_提示された文章_
欧州委員会は「使用済み自動車指令(ELV指令)」を改定し、新たに「規則」として提案を発表しました。リサイクラーへの影響は、車の設計の改善、強化された拡大生産者責任の適用、重要な原材料リストの材料の回収となります。
主なポイントは以下の通りです。
・再利用やリサイクルの為に、材料、部品、構成部位の取り外しを容易に出来るよう車を設計する事。
・新車に使用されるプラスチックの少なくとも25%がリサイクル由来である事(更にその25%の内、1/4(25%)は「ELV由来のもの」である必要がある)
・EU重要な原材料リストの材料、プラスチック、鉄、アルミニウム等、多くの原材料を高度な品質の状態で回収するようにする事。破砕前にそれらが含まれる部品や材料をELVから外し、高品質な(状態を維持して)リサイクル出来るよう、廃棄物処理を改善する必要がある。
・自動車が「廃棄物」となった時点で、生産者はその自動車に対して経済的責任を負う事。ELV処理の適切な資金調達を確保し、リサイクル業者に品質向上の動機を与える。
・ELVの検査を強化する事。各国の自動車登録システムの相互運用、中古車とELVの区別の改善、走行に適さない中古車の輸出禁止、等の措置により、車両の「行方不明」に歯止めをかける。
・対象車輛を拡大する事。オートバイ、トラック、バス等の新しいカテゴリーを含める。段階的に規則の範囲を拡大し、適切な廃棄処理を保証する。

_エントリー一覧_
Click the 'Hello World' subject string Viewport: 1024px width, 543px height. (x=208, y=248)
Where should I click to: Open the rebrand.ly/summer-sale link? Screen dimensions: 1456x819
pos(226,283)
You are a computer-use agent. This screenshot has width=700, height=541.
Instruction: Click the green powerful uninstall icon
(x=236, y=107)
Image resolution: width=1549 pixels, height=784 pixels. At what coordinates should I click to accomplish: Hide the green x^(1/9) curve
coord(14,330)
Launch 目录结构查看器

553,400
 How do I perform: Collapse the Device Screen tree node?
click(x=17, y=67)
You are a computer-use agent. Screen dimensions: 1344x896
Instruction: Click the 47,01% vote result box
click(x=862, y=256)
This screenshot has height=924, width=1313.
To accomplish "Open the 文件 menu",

_課題_
#1 ELV指令の改定に関する文章の「主なポイントは以下の通りです。」から「物処理を改善する必要がある。」までの部分を、「プラスチック」を「樹脂」に置き換えて書き直してください。
#2 ELV指令の改定に関する文章について答えてください。
(a) 新車に使用されるプラスチックの少なくとも何%がリサイクル由来である必要がありますか?
(b) 生産者が自動車に対して経済的責任を負うのはどの時点ですか?
(c) 対象車輛の拡大で含められる新しいカテゴリーは何ですか?

_解答_
#1
主なポイントは以下の通りです。
・再利用やリサイクルの為に、材料、部品、構成部位の取り外しを容易に出来るよう車を設計する事。
・新車に使用される樹脂の少なくとも25%がリサイクル由来である事(更にその25%の内、1/4(25%)は「ELV由来のもの」である必要がある)
・EU重要な原材料リストの材料、樹脂、鉄、アルミニウム等、多くの原材料を高度な品質の状態で回収するようにする事。破砕前にそれらが含まれる部品や材料をELVから外し、高品質な(状態を維持して)リサイクル出来るよう、廃棄物処理を改善する必要がある。

#2
(a) 25%
(b) 自動車が「廃棄物」となった時点
(c) オートバイ、トラック、バス等